**Excerto do documento:**
África em transformação, desenvolvimento económico na era da dúvida

Carlos Lopes
2020, Tinta da China,
Lisboa

Carlos Sangreman

Licenciado em Economia no ISEG e doutorado em Estudos Africanos no ISCTE. Professor aposentado na Universidade de Aveiro e investigador e dirigente do CEsA. Tem desenvolvido consultoria internacional nos PALOP e Timor-Leste. Foi assessor para a cooperação do MTSSS (1998/03) e do Fórum do SENEC (1998/03; 2008/12). É autor de artigos e livros sobre as temáticas do desenvolvimento.

O autor é um economista da Guiné-Bissau, com uma carreira em altos cargos na ONU, professor na Universidade do Cabo, África do Sul e visitante em Sciences Po, em Paris. É autor de duas dezenas de livros e múltiplos artigos. Na presente obra, escrita antes da pandemia, o autor procura apresentar aquilo que considera serem oito desafios para transformação de África como um todo, no panorama económico internacional, desenvolvendo a evolução de uma aliança com a China que considera ser o caminho mais possível para esse processo, apesar da distância cultural e linguística entre essas duas zonas do mundo. Desenvolve igualmente a ideia de que a economia azul – mar, rios e ecossistemas respetivos – pode potenciar processos de criação de valor acrescentado em vários países africanos não distinguindo o Norte de africa árabe da africa subsaariana.

Esses oito desafios são (pág. 17): mudar as políticas, respeitar a diversidade, compreender o espaço político, fazer a transformação estrutural através da industrialização, aumentar a produtividade agrícola, revisitar o contrato social, adaptar as economias às alterações climáticas e assumir protagonismo nas relações com a China. Se procurarmos a opinião do autor sobre o espaço cívico e o seu papel na transformação que preconiza podemos começar por verificar que o ponto de partida é a consideração do período colonial ter demarcado a identidade social dos territórios que se tornariam Estados, em espaço público cívico e o espaço público primordial (Ekeh, 1975) que articula com a análise do Estado Central e do Estado Local de Mamdani (1996). A evolução da construção dos Estados pós-coloniais leva a um espaço cívico ligado ao público primordial e ao Estado local, com alguma rivalidade entre ambas as categorizações no acesso às populações.

**Complete o seguinte:**
1. Responda com base na recensão do livro África em transformação:
(a) Em que universidade é professor o autor do livro?
(b) Que componentes a recensão inclui na economia azul?
(c) Em que página do livro se enumeram os oito desafios?
2. Segundo a recensão, o que conduziu a um espaço cívico ligado ao público primordial e ao Estado local? Responda em uma a três frases.
3. Prossiga a recensão do livro África em transformação a partir da última frase apresentada.

**Dados fornecidos:**

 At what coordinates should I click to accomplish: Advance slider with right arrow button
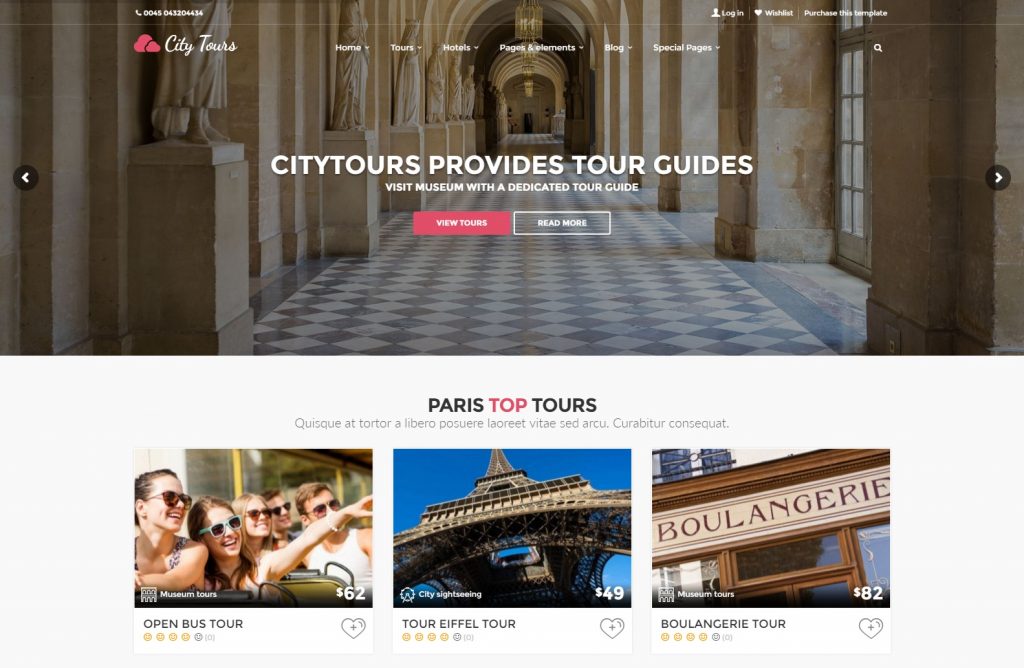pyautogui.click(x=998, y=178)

* * *

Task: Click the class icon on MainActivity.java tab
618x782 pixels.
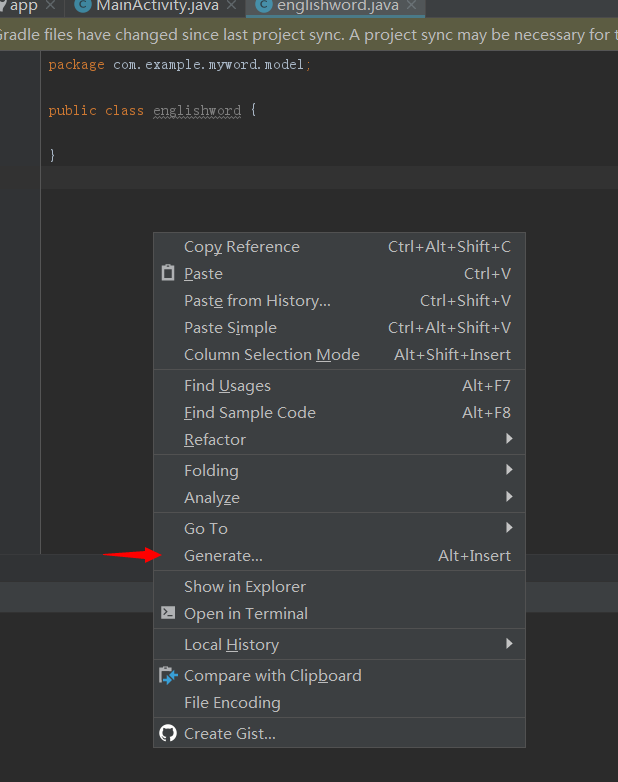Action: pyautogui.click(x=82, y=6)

**Respostas do exercício:**
1.
(a) Na Universidade do Cabo, na África do Sul.
(b) O mar, os rios e os ecossistemas respetivos.
(c) Na página 17.

2. Conduziu a isso a evolução da construção dos Estados pós-coloniais. O ponto de partida foi o período colonial, que demarcou a identidade social dos territórios em espaço público cívico e espaço público primordial. Daí resultou alguma rivalidade entre as duas categorizações no acesso às populações.

3.
A partir da falência das políticas económicas e sociais impostas aos países que dependiam do FMI e do BM – seja diretamente seja pelo peso que as análises destas instituições tinham nas decisões de outros – como resposta à crise da divida e ao período de políticas de ajustamento de estabilização e estrutural, o espaço cívico local alargou-se e o espaço público central diminuiu. A mensagem que essas políticas passaram foi de que os Estados centrais dos novos países não eram nem independentes nem capazes de proporcionar o bem-estar que as independências prometiam, pelo que as organizações que compunham o espaço cívico seriam o ator social adequado para a evolução em direção a objetivos de desenvolvimento que vieram em 2000 a sistematizar-se nos ODM e depois nos ODS. O alargamento do espaço cívico – acelerado com a impressionante facilidade de comunicar e aceder a informação que a net e os telemóveis trouxeram – não resolveu os problemas estruturais das economias e das sociedades africanas, que se foram mantendo em posição de fornecedores de bens com pouco valor acrescentado à medida que os indicadores sociais melhoravam e as populações diversificavam o consumo com bens de muitas origens, mas pouco africanas.

O autor não se detém no papel futuro das organizações deste espaço antes optando por defender que africa não vai longe se não se industrializar a partir da sua agricultura e doutros recursos como a pesca e os minérios. Pensamos que está pouco abordada a ideia que esse caminho vai afrontar os interesses da indústria agroalimentar de outras zonas do mundo, que dificultarão de todas as maneiras esse processo ou se apropriarão dele por via do IDE em capital e tecnologia com que os países africanos dificilmente competirão (apesar de referir como exemplo o protecionismo à agricultura que faz a União Europeia).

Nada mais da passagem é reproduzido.